图4是说明由(图2的)剪接变体确定服务202实现的结点分析的实施方案的流程图。进一步参考图4,结点分析400的过程开始于框402,其中剪接变体确定服务检索RNA读段。RNA读段是通过使用测序仪从处理RNA样品确定的核苷酸序列。参考图2,可以从剪接变体确定数据仓库204或从数据提供者208A,208B检索RNA读段。RNA读段可以从组织样品确定,并且具体地可以来自健康组织样品(如结合图7进一步讨论)或来自肿瘤组织样品(如结合图6进一步讨论)。RNA读段可以经由下面进一步讨论的测序方法从测序仪确定。
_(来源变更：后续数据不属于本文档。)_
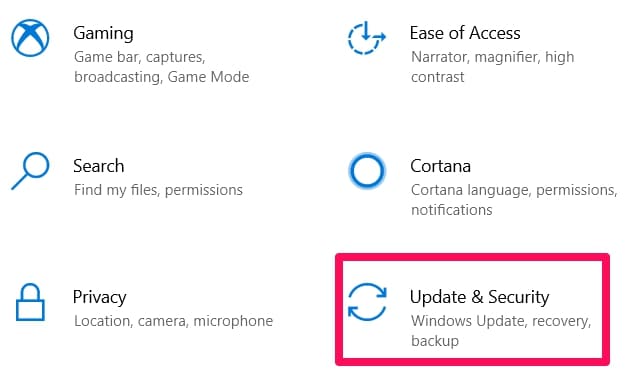Click 'Find my files, permissions' description
The height and width of the screenshot is (377, 636).
coord(158,190)
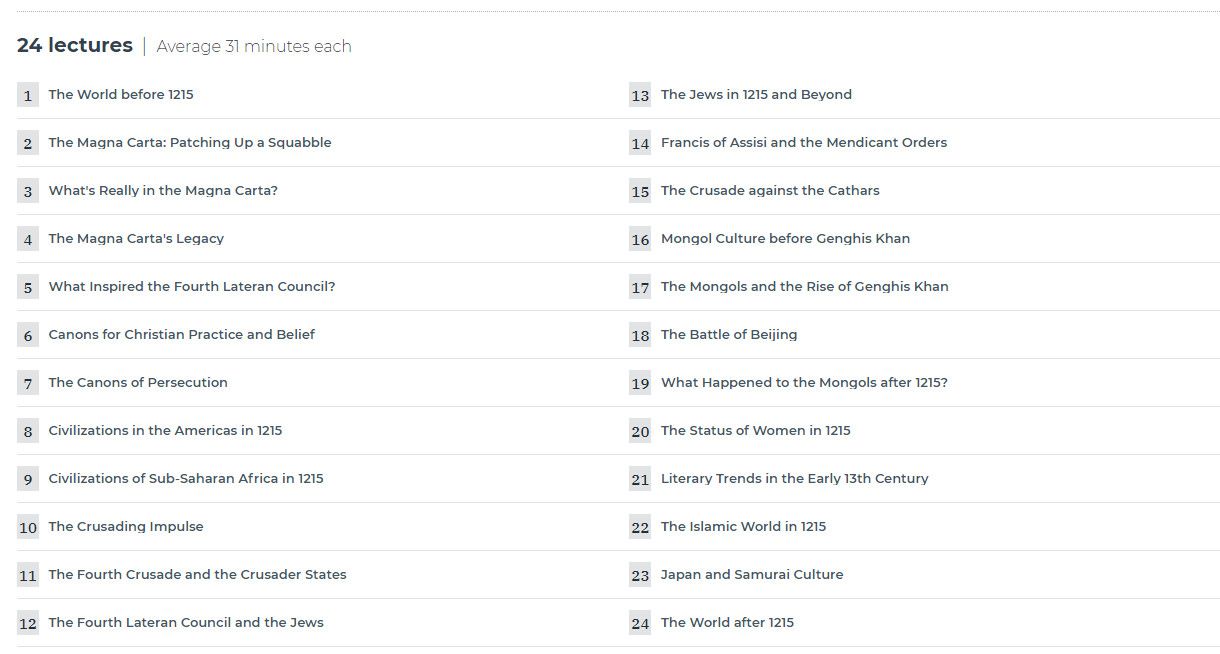Open lecture "The World before 1215"
The width and height of the screenshot is (1220, 654).
point(121,95)
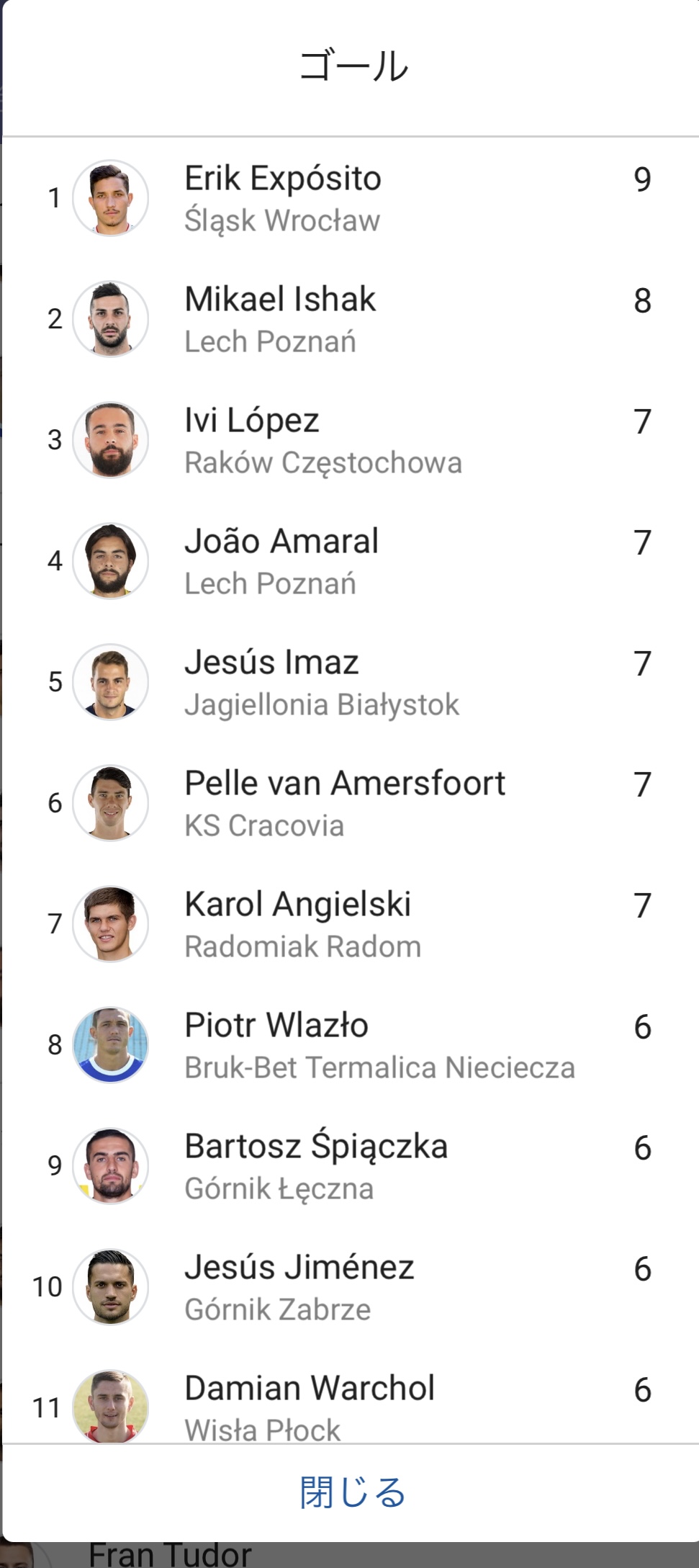Tap the Jagiellonia Białystok team name
This screenshot has height=1568, width=699.
322,705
进一步参考图4,在框404处,可以比对RNA读段。RNA读段可以通过检索RNA读段并将RNA读段与DNA参考比对来进行比对。比对确定了RNA读段相对于DNA参考的位置。参考图2,DNA参考可以由参考提供者210提供,但是在剪接变体确定数据仓库204中本地存储(和检索)以便于访问。回到图4,参考DNA序列可以是作为人类的一组基因的交叉样品的数字核酸序列数据库的参考基因组的一部分,并且通常是来自多个供体的不同DNA序列的单倍体嵌合体。RNA读段和DNA序列可以使用比对器对齐,诸如但不限于由美国马里兰州巴尔的摩市约翰霍普金斯大学维护的Bowtie序列比对器(结合Langmead B,Trapnell C,Pop M,Salzberg SL,“Ultrafast and memory-efficient alignment of short DNA sequencesto the human genome”,Genome Biol 10:R25.进行进一步描述,其通过引用整体并入本文),由美国马里兰州巴尔的摩市约翰霍普金斯大学维护的Top Hat序列比对器(结合Trapnell C,Pachter L,Salzberg SL.“TopHat:discovering splice junctions withRNA-Seq”,Bioinformatics doi:10.1093/bioinformatics/btp120.进行进一步描述,其通过引用整体并入本文)或在GitHub上维护的STAR序列比对器(结合Dobin,Davis CA,Schlesinger F,Drenkow J,Zaleski C,Jha S,Batut P,Chaisson M,Gingeras TR.,“STAR:ultrafast universal RNA-seq aligner”,Bioinformatics.2013年1月1日;29(1):15-21.doi:10.1093/bioinformatics/bts635.Epub 2012年10月25日进行进一步描述,其通过引用整体并入本文)。与DNA序列比对的RNA读段中的空位表示剪接事件,并用于生成待处理的结点列表。在当前的实现方式中,比对器在下游处理之前鉴定剪接点。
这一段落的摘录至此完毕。